My wife and I have made the corporate move from KPMG to Wamu To Russel To Chase To etc etc etc. My wife specifically has been heavily recruited. we have long distance relocated 5 times for different companies.

1) The person who initiates contact after the negotiations have started looses. Plain and simple. Wait, wait more, wait even more. Do not initiate contact after your counter. They need to come to you, if you go to them they will not accept the counter.

2) Corporate hirings for local transitions job to job company to company take 3-6 months of scheduling. This is part of the reason In house hiring is often preferred. They only take 2-3 months. Outside hires at higher or specific skill levels are a bitch. This gets bumped to 6-9 months for long distance hires. Our last transition started in January, accepted at the end of July, started in September. That is with my wife being recruited by four Senior VP's. Be patient. then be more patient.

3) Home relo packages are a bitch to get, assign, clear and negotiate. Not only have we had 5 ourselves, but my wife has put together a half dozen on the offer side of the hiring process. Minimum they take 2 weeks to compile, 2 more weeks to get through hr, 2 weeks to get through legal, than 2 weeks to get a response from your moving facilitator. Some times you will be offered cash payout you figure out the move, some times they cover everything in the move. We have done both equally. It really comes down to the type of move you are doing. Look closely at the home sale clauses. We typically push for one of two. (yes relo packages are negotiable more so than pay or hiring bonuses and often more lucrative to you) Either get a guaranteed buy out of your house after x number of days at the listed price given certain conditions or Get x % back for selling the home within x days of listing. We received 6% back for having a signed offer on our CT home in 30days. They paid realtor fees on top of that. Our first house in Portland was almost purchased at the full asking price by the by out clause after 90days. We had a buyer walk in and offer full price. So both have their benefits. look for clauses to pay your realtor fees if you rent your previous residence out for up to 2-3 years after you move.

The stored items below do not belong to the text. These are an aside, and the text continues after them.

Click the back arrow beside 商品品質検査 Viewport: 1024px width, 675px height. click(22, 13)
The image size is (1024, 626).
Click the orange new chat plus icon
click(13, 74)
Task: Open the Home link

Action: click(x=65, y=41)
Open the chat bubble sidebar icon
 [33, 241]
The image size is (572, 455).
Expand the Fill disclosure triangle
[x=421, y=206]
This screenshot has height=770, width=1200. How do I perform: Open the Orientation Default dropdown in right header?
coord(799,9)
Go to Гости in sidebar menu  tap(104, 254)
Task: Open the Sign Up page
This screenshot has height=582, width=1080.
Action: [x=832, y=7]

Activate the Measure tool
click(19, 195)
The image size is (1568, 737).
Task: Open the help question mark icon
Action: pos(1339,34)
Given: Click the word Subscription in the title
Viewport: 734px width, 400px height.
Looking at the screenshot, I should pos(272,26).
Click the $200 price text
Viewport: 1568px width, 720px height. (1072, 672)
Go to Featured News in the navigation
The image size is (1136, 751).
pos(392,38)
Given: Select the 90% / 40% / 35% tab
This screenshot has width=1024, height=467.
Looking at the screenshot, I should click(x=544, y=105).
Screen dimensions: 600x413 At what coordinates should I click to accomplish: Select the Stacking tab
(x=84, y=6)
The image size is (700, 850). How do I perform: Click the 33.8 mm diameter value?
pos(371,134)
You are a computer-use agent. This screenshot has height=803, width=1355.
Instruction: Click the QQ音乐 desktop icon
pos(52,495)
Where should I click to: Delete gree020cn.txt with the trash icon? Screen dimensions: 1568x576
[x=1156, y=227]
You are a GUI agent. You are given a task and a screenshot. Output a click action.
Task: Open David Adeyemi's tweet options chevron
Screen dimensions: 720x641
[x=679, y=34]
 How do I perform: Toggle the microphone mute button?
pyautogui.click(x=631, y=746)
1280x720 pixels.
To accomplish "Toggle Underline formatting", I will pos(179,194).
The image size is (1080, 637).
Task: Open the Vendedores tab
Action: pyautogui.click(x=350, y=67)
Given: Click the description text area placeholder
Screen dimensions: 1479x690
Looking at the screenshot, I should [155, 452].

4) read the packages carefully, make note of who your contacts are for the new company, transition relo coordinator, and both real estate agents in both places. Home relo's typically only come into play over 500 miles. Our last two relos were from Seattle to Norwalk ct in 2011, and from it to VA in 2014. we have 2 kids, dog, 3 cars etc. the move from Seattle was just over 140k not counting realtor fees. In that, it included 9 months of temp housing (x dollars a month). The relo to VA from it was well over 200k counting realtor fees, 6% kickback, temp living for 6 months (we used 2, took the rest as cash) realtor fees on the purchase. Storage, delivery, install of home goods.

The thing I stress the most is be patient. this is a 1-year long process. If any of you are thinking of a long distance relo with families. Start the repairs on the home before interviewing. Get that knocked out of the way. Then once you have accepted an interview and have an offer. Get serious about waiting, playing your cards right and negotiating the hell out of it. I have lived in MT, AK, Or, Wa, Ct, Va, my wife can add CA to that. The world is too small to live in one place. See it all.

Don't get too worried about how they are treating you now. The issue is that the hiring manager is not the one to put the offer together. So let me break it down.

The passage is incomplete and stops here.